## Work request
Please copy the passage of the X-Men essay below that starts at "On further investigation" and stops after "and wonderful glory.", switching "puberty" to "adolescence".

## Document section
=== Section Start ===

On further investigation we see that the X in X-Men stands for the extra gene (the “X-Gene) that these people carry inside their DNA, making them mutants, special in their own right, though the earliest comics gave them the “X” because of their “extra” abilities that normal humans. Either way, the X-Men had/have some addendum to a normal body, some extra special ‘sexy’ something, which, in my eyes, was a great deal better than the addendum that I experienced because of puberty. Though my body’s changes were a far- and less aesthetically pleasing- cry from the changes and powers that the X-Men claimed ownership of, I related to them, in all their weird and wonderful glory.
The X-Men, along with other comics of this ilk, not only gave middle school Claire something to relate to, something to maybe day-dream-aspire to, but it opened doors to an understanding of a common human theme: good vs. evil. This theme was a blanket for other deep and provocative themes, such as prejudice and racism. I don’t believe that a lot of 6th and 7th graders are out there who understand the complexities of our culture in the way I had started to because of my obsession. I was gaining an education on human life that reading The Babysitter’s Club couldn’t quite keep pace with. I was turning into someone who understood the world as opposed to the ‘Gossip Girl in Sweet Valley of the Traveling Pants’ breed that populated my age group. My fascination with the mutants of the X-Men, these monsters, these demi-gods, these creatures of power, held me captive and I watched as they faced off against others with abilities and powers like them. My heroes were held in the act of fighting to protect those without powers- the lowly mortals, the non-X-Men. This understanding of “With power comes great responsibility” (special thanks to Peter Parker’s Uncle Ben in that 2002 blockbuster travesty) gave my own view on my changed form more poignancy.

=== Section End ===

## Supplied information

=== Section Start ===

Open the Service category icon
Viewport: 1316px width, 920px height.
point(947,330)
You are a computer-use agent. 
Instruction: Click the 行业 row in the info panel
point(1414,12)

=== Section End ===
=== Section Start ===

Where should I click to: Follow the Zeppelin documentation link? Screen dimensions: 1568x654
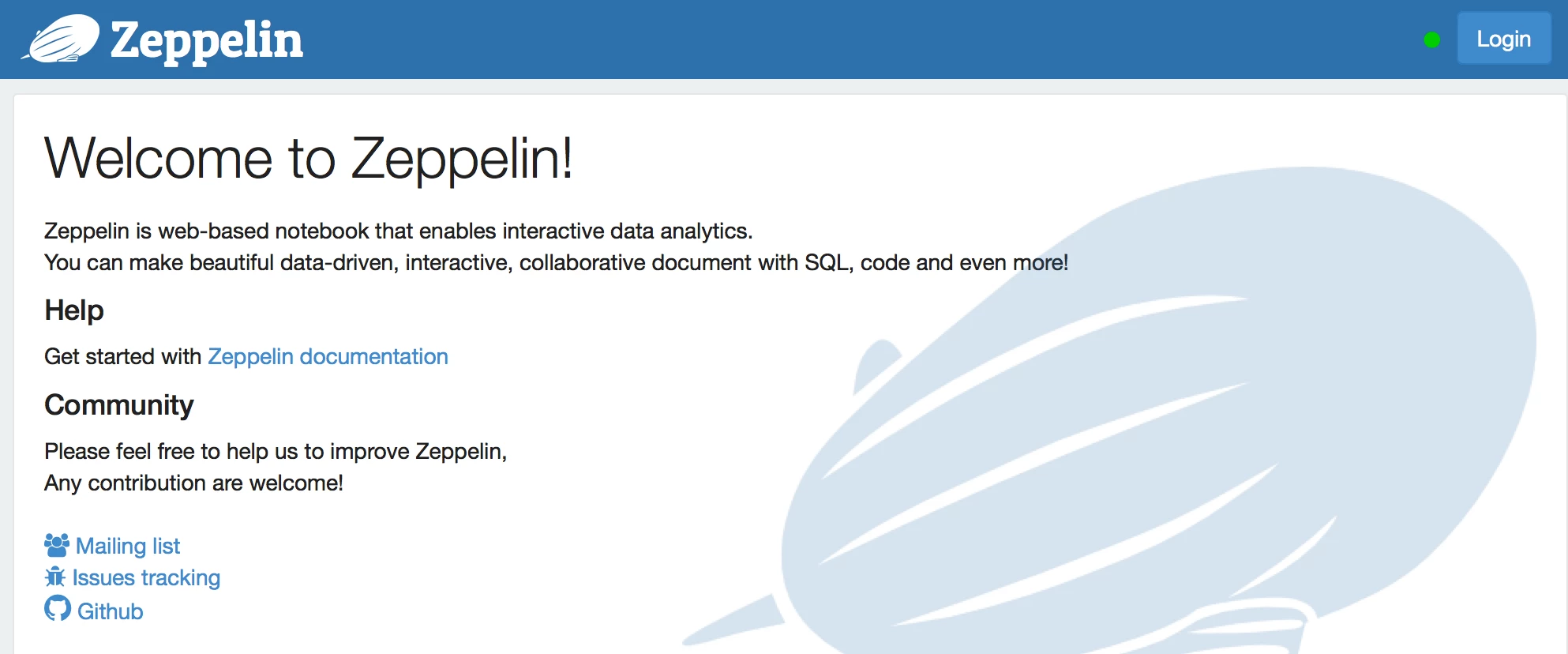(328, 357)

=== Section End ===

## Your response
On further investigation we see that the X in X-Men stands for the extra gene (the “X-Gene) that these people carry inside their DNA, making them mutants, special in their own right, though the earliest comics gave them the “X” because of their “extra” abilities that normal humans. Either way, the X-Men had/have some addendum to a normal body, some extra special ‘sexy’ something, which, in my eyes, was a great deal better than the addendum that I experienced because of adolescence. Though my body’s changes were a far- and less aesthetically pleasing- cry from the changes and powers that the X-Men claimed ownership of, I related to them, in all their weird and wonderful glory.